Engineered Polypeptides for Tissue Engineering

Abstract

Engineered polypeptides have emerged as attractive materials to construct artificial extracellular matrices (ECMs) in tissue engineering. These materials offer advantages over conventional synthetic materials in recapitulating essential characteristics of complex and dynamic native ECMs, which is one of the key requirements for successful tissue engineering, because proteins are major players in providing structural support, cell adhesion, and signal regulation in native ECMs. The structures and functions of these proteins and their domains, as well as those of de novo designed polypeptide domains having self-assembly and molecular recognition abilities, can be combined in engineered polypeptides in a modular manner to yield multifunctional, bioactive materials to mimic native ECMs and optimize tissue engineering outcomes. Engineered polypeptides can be synthesized both chemically and biosynthetically.

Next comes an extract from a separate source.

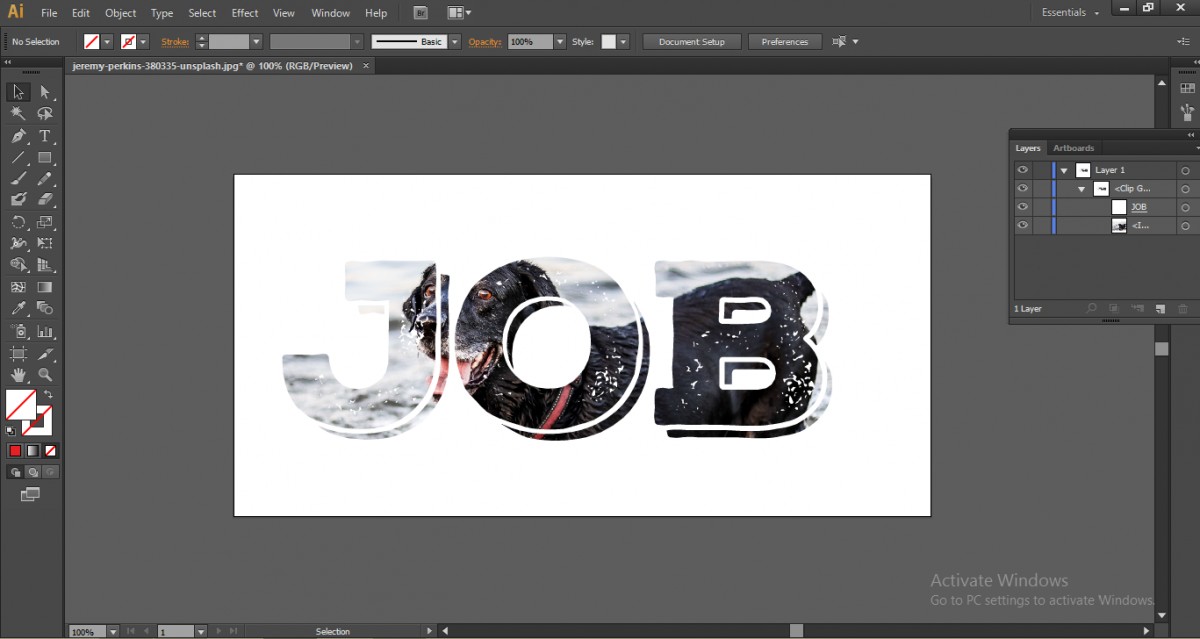Select the Pen tool
This screenshot has height=639, width=1200.
17,136
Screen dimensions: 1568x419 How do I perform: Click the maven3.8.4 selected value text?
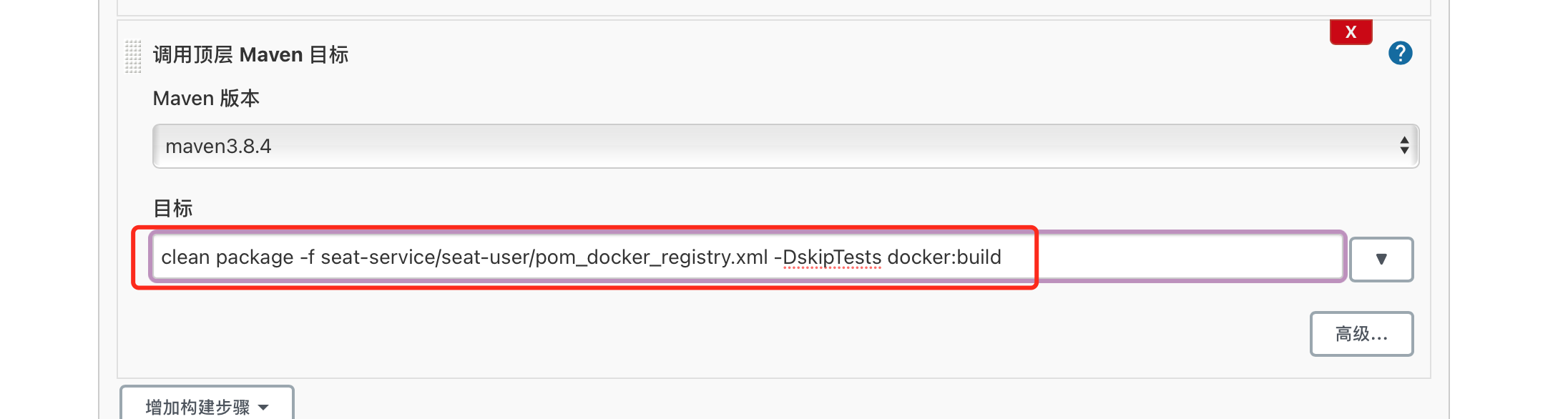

In recent years, the biosynthetic methodology has received increasing attention because the advances in molecular biology and protein engineering have expanded its capacity. Biosynthetic preparation allows polypeptide materials to be genetically engineered in a modular manner and the resulting polymers have absolutely uniform sequence, composition, molecular weight, and consequently higher order structures and functions. These properties not only allow us to engineer novel multifunctional materials to elicit desired cell responses toward functional tissue regeneration, but also offer the opportunity to create well-controlled and tunable systems for systematic studies to enhance our understanding of the relationships among extracellular microenvironments, cell behavior and fate selection, and tissue assembly. Such understanding will provide valuable guidelines for design of future generations of artificial ECMs. In this chapter, engineered polypeptides that have been used or have the potential to be used in tissue engineering will be discussed with an emphasis placed on their molecular design as well as examples of their use in tissue engineering studies.